In the beginning, all Othello desires to live an uncomplicated and contented life with his new wife, where he confesses to her, “If it were now to die or’ Twere now to be most happy” (Act 2.1.). Nevertheless, Iago’s manipulative nature convinces Othello that Desdemona has an affair with Cassio. As a result of Iago’s poisonous nature, Othello’s character shifts from a self-assured, confident man who remains calm and graceful in times of crisis (Van Duijn, Max, Ineke and Arie 152).
For instance, Othello remains calm after Brabantio insults, after which he gladly obeys the Duke’s command to fight the Ottomans in cypress. However, by the time the play ends, Othello has turned into a vengeful man, saying, “To furnish me with some swift means of death or for the fair devil” (ACT 3.3.). Ioga makes him dangerously impulsive because he is fully convinced that the wife he so loves has been unfaithful. In act five, he swears, “thy bed, lust-stained, shall with lust’s blood be spotted” (ACT 5.1.).
Such sentiments are an indication of how Ioga breaks and torments Othello psychologically, making him more distrustful than he ever was. Similar to the reeds that break rather than bend, Othello is the hero whose significant strength is turned into weaknesses by the villain (Van Duijn, Max, Ineke and Arie 152). Loyalty and trust are the greatest strengths that encompass the character of Othello. However, these traits are the failing of Othello when he unconditionally trusts who Iago betrays the trust.
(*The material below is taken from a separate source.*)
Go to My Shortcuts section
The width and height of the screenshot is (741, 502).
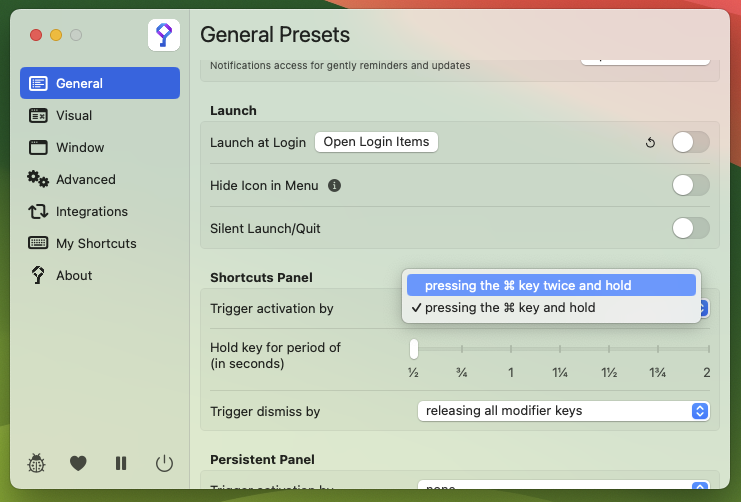pyautogui.click(x=96, y=244)
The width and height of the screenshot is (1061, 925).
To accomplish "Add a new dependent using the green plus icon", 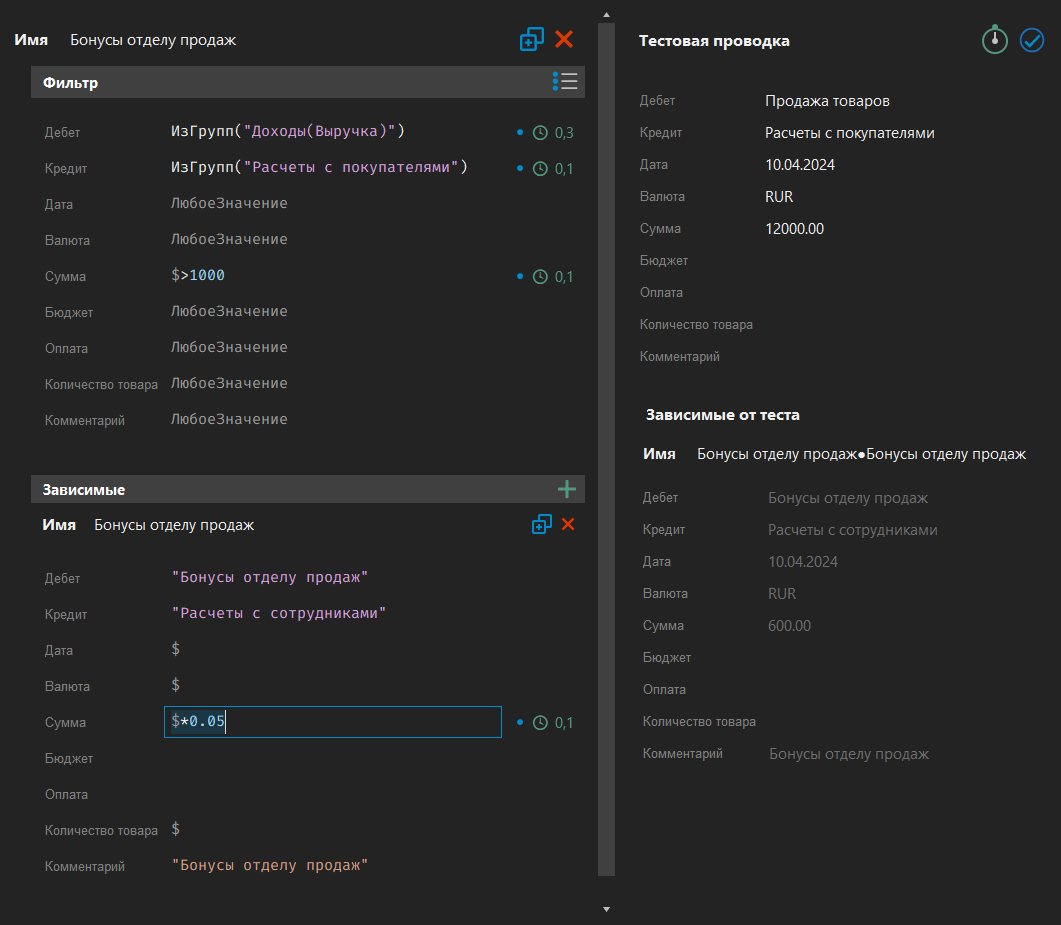I will (567, 489).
In conclusion, the central characters in the play Othello and Ioga are analogous in allowing their unfounded emotions to determine their actions and develop each other’s character. Iago’s villainous conspiracies and Othello’s diminishing strength intertwine mutually to steer the play’s plot until the end. Therefore, the protagonist and antagonist are central to the outcome because they develop each other’s character to create a hero and a villain who incite pity, fear, and pain among the audience.